- What is needed
Word for word, write out all of the data below.
[Opening Excerpted data section]
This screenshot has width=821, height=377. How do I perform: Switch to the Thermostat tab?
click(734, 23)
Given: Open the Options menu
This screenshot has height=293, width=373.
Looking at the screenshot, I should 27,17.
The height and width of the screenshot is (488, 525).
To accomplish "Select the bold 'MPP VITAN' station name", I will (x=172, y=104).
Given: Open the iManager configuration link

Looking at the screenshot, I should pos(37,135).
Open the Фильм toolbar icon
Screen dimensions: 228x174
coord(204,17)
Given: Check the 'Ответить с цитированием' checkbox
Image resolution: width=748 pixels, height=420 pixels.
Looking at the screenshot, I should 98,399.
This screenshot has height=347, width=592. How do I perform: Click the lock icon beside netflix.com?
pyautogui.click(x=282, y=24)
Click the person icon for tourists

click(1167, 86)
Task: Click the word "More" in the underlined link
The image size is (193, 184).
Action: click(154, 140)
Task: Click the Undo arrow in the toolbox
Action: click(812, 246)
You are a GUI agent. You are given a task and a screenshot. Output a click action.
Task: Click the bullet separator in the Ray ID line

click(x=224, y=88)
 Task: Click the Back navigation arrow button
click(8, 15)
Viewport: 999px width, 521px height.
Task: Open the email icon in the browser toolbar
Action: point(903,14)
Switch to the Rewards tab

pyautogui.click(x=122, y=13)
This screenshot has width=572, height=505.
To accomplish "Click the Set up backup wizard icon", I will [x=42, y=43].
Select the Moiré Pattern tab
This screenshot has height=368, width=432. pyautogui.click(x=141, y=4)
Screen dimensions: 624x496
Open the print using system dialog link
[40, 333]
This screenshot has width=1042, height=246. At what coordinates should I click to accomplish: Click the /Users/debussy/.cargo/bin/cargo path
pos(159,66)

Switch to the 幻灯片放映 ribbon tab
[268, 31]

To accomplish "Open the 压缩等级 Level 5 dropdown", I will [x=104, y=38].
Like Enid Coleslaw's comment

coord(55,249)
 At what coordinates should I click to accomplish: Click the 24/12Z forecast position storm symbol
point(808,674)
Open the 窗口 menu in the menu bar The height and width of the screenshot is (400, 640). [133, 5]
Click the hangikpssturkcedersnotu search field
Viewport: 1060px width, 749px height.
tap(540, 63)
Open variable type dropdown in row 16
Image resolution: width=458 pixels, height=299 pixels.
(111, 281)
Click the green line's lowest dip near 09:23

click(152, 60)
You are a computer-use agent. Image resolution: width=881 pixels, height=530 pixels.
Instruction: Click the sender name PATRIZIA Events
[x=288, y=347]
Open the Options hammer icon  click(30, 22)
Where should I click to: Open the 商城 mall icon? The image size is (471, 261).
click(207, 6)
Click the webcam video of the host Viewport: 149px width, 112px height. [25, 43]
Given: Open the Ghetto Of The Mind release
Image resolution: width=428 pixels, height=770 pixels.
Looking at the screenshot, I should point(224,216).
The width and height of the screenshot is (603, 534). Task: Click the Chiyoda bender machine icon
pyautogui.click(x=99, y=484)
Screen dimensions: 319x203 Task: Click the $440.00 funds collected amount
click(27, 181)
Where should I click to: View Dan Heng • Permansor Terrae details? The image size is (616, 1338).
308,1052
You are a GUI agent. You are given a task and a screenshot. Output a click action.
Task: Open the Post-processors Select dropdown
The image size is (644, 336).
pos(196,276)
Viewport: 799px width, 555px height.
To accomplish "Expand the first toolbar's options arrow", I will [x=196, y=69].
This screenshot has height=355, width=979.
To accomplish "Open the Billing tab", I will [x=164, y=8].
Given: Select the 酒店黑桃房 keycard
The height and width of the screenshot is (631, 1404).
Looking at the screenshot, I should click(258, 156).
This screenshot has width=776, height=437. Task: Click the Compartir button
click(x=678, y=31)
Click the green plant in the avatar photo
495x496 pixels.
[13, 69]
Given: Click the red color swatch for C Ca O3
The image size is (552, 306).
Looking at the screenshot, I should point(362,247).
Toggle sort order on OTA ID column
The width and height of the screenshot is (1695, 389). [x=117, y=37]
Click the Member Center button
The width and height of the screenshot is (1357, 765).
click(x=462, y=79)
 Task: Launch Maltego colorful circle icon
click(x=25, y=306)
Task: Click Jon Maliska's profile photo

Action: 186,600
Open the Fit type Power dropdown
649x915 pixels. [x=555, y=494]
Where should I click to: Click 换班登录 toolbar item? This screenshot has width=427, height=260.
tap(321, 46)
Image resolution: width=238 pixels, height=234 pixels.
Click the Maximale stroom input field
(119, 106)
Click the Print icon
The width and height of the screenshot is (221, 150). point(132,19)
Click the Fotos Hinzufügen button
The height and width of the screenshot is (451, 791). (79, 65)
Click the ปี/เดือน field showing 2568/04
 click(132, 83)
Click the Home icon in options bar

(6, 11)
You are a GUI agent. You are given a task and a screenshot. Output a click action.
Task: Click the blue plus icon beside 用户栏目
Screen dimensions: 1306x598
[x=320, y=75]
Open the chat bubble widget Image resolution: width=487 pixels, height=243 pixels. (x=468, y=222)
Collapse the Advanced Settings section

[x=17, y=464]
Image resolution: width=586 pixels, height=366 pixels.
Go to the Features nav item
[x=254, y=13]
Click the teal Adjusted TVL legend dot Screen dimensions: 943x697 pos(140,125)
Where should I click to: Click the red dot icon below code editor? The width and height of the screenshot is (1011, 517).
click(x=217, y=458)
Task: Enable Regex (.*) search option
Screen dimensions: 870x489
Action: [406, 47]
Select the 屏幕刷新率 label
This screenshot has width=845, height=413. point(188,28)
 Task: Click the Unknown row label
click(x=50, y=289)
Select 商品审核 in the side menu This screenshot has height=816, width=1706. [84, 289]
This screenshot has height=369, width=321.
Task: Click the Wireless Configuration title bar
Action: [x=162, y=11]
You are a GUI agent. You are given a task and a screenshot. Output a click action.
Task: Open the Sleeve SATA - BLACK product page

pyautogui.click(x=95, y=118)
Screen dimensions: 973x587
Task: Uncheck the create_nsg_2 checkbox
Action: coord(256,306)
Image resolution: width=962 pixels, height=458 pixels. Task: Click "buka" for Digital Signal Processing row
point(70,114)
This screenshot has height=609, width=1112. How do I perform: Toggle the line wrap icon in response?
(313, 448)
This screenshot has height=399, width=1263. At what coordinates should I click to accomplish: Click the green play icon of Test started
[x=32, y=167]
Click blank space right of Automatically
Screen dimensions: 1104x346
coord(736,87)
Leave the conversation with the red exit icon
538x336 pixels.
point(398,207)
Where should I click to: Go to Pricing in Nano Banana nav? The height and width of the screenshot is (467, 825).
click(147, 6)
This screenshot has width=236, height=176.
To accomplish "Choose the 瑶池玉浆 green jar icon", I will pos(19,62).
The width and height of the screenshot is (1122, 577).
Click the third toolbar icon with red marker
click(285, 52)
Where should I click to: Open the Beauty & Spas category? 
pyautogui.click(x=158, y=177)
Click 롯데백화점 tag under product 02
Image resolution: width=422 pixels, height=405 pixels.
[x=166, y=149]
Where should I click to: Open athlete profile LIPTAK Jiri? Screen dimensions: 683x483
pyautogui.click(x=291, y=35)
[Closing Excerpted data section]
- Solution to this task
This screenshot has width=821, height=377. How do I perform: Switch to the Thermostat tab?
click(734, 23)
Given: Open the Options menu
This screenshot has height=293, width=373.
Looking at the screenshot, I should 27,17.
The height and width of the screenshot is (488, 525).
To accomplish "Select the bold 'MPP VITAN' station name", I will (x=172, y=104).
Given: Open the iManager configuration link

Looking at the screenshot, I should pos(37,135).
Open the Фильм toolbar icon
Screen dimensions: 228x174
coord(204,17)
Given: Check the 'Ответить с цитированием' checkbox
Image resolution: width=748 pixels, height=420 pixels.
Looking at the screenshot, I should 98,399.
This screenshot has height=347, width=592. How do I perform: Click the lock icon beside netflix.com?
pyautogui.click(x=282, y=24)
Click the person icon for tourists

click(1167, 86)
Task: Click the word "More" in the underlined link
The image size is (193, 184).
Action: click(154, 140)
Task: Click the Undo arrow in the toolbox
Action: click(812, 246)
You are a GUI agent. You are given a task and a screenshot. Output a click action.
Task: Click the bullet separator in the Ray ID line

click(x=224, y=88)
 Task: Click the Back navigation arrow button
click(8, 15)
Viewport: 999px width, 521px height.
Task: Open the email icon in the browser toolbar
Action: point(903,14)
Switch to the Rewards tab

pyautogui.click(x=122, y=13)
This screenshot has width=572, height=505.
To accomplish "Click the Set up backup wizard icon", I will [x=42, y=43].
Select the Moiré Pattern tab
This screenshot has height=368, width=432. pyautogui.click(x=141, y=4)
Screen dimensions: 624x496
Open the print using system dialog link
[40, 333]
This screenshot has width=1042, height=246. At what coordinates should I click to accomplish: Click the /Users/debussy/.cargo/bin/cargo path
pos(159,66)

Switch to the 幻灯片放映 ribbon tab
[268, 31]

To accomplish "Open the 压缩等级 Level 5 dropdown", I will [x=104, y=38].
Like Enid Coleslaw's comment

coord(55,249)
 At what coordinates should I click to accomplish: Click the 24/12Z forecast position storm symbol
point(808,674)
Open the 窗口 menu in the menu bar The height and width of the screenshot is (400, 640). [133, 5]
Click the hangikpssturkcedersnotu search field
Viewport: 1060px width, 749px height.
tap(540, 63)
Open variable type dropdown in row 16
Image resolution: width=458 pixels, height=299 pixels.
(111, 281)
Click the green line's lowest dip near 09:23

click(152, 60)
You are a computer-use agent. Image resolution: width=881 pixels, height=530 pixels.
Instruction: Click the sender name PATRIZIA Events
[x=288, y=347]
Open the Options hammer icon  click(30, 22)
Where should I click to: Open the 商城 mall icon? The image size is (471, 261).
click(207, 6)
Click the webcam video of the host Viewport: 149px width, 112px height. [25, 43]
Given: Open the Ghetto Of The Mind release
Image resolution: width=428 pixels, height=770 pixels.
Looking at the screenshot, I should point(224,216).
The width and height of the screenshot is (603, 534). Task: Click the Chiyoda bender machine icon
pyautogui.click(x=99, y=484)
Screen dimensions: 319x203 Task: Click the $440.00 funds collected amount
click(27, 181)
Where should I click to: View Dan Heng • Permansor Terrae details? The image size is (616, 1338).
308,1052
You are a GUI agent. You are given a task and a screenshot. Output a click action.
Task: Open the Post-processors Select dropdown
The image size is (644, 336).
pos(196,276)
Viewport: 799px width, 555px height.
To accomplish "Expand the first toolbar's options arrow", I will [x=196, y=69].
This screenshot has height=355, width=979.
To accomplish "Open the Billing tab", I will [x=164, y=8].
Given: Select the 酒店黑桃房 keycard
The height and width of the screenshot is (631, 1404).
Looking at the screenshot, I should click(258, 156).
This screenshot has width=776, height=437. Task: Click the Compartir button
click(x=678, y=31)
Click the green plant in the avatar photo
495x496 pixels.
[13, 69]
Given: Click the red color swatch for C Ca O3
The image size is (552, 306).
Looking at the screenshot, I should point(362,247).
Toggle sort order on OTA ID column
The width and height of the screenshot is (1695, 389). [x=117, y=37]
Click the Member Center button
The width and height of the screenshot is (1357, 765).
click(x=462, y=79)
 Task: Launch Maltego colorful circle icon
click(x=25, y=306)
Task: Click Jon Maliska's profile photo

Action: 186,600
Open the Fit type Power dropdown
649x915 pixels. [x=555, y=494]
Where should I click to: Click 换班登录 toolbar item? This screenshot has width=427, height=260.
tap(321, 46)
Image resolution: width=238 pixels, height=234 pixels.
Click the Maximale stroom input field
(119, 106)
Click the Print icon
The width and height of the screenshot is (221, 150). point(132,19)
Click the Fotos Hinzufügen button
The height and width of the screenshot is (451, 791). (79, 65)
Click the ปี/เดือน field showing 2568/04
 click(132, 83)
Click the Home icon in options bar

(6, 11)
You are a GUI agent. You are given a task and a screenshot. Output a click action.
Task: Click the blue plus icon beside 用户栏目
Screen dimensions: 1306x598
[x=320, y=75]
Open the chat bubble widget Image resolution: width=487 pixels, height=243 pixels. (x=468, y=222)
Collapse the Advanced Settings section

[x=17, y=464]
Image resolution: width=586 pixels, height=366 pixels.
Go to the Features nav item
[x=254, y=13]
Click the teal Adjusted TVL legend dot Screen dimensions: 943x697 pos(140,125)
Where should I click to: Click the red dot icon below code editor? The width and height of the screenshot is (1011, 517).
click(x=217, y=458)
Task: Enable Regex (.*) search option
Screen dimensions: 870x489
Action: [406, 47]
Select the 屏幕刷新率 label
This screenshot has width=845, height=413. point(188,28)
 Task: Click the Unknown row label
click(x=50, y=289)
Select 商品审核 in the side menu This screenshot has height=816, width=1706. [84, 289]
This screenshot has height=369, width=321.
Task: Click the Wireless Configuration title bar
Action: [x=162, y=11]
You are a GUI agent. You are given a task and a screenshot. Output a click action.
Task: Open the Sleeve SATA - BLACK product page

pyautogui.click(x=95, y=118)
Screen dimensions: 973x587
Task: Uncheck the create_nsg_2 checkbox
Action: coord(256,306)
Image resolution: width=962 pixels, height=458 pixels. Task: Click "buka" for Digital Signal Processing row
point(70,114)
This screenshot has height=609, width=1112. How do I perform: Toggle the line wrap icon in response?
(313, 448)
This screenshot has height=399, width=1263. At what coordinates should I click to accomplish: Click the green play icon of Test started
[x=32, y=167]
Click blank space right of Automatically
Screen dimensions: 1104x346
coord(736,87)
Leave the conversation with the red exit icon
538x336 pixels.
point(398,207)
Where should I click to: Go to Pricing in Nano Banana nav? The height and width of the screenshot is (467, 825).
click(147, 6)
This screenshot has width=236, height=176.
To accomplish "Choose the 瑶池玉浆 green jar icon", I will pos(19,62).
The width and height of the screenshot is (1122, 577).
Click the third toolbar icon with red marker
click(285, 52)
Where should I click to: Open the Beauty & Spas category? 
pyautogui.click(x=158, y=177)
Click 롯데백화점 tag under product 02
Image resolution: width=422 pixels, height=405 pixels.
[x=166, y=149]
Where should I click to: Open athlete profile LIPTAK Jiri? Screen dimensions: 683x483
pyautogui.click(x=291, y=35)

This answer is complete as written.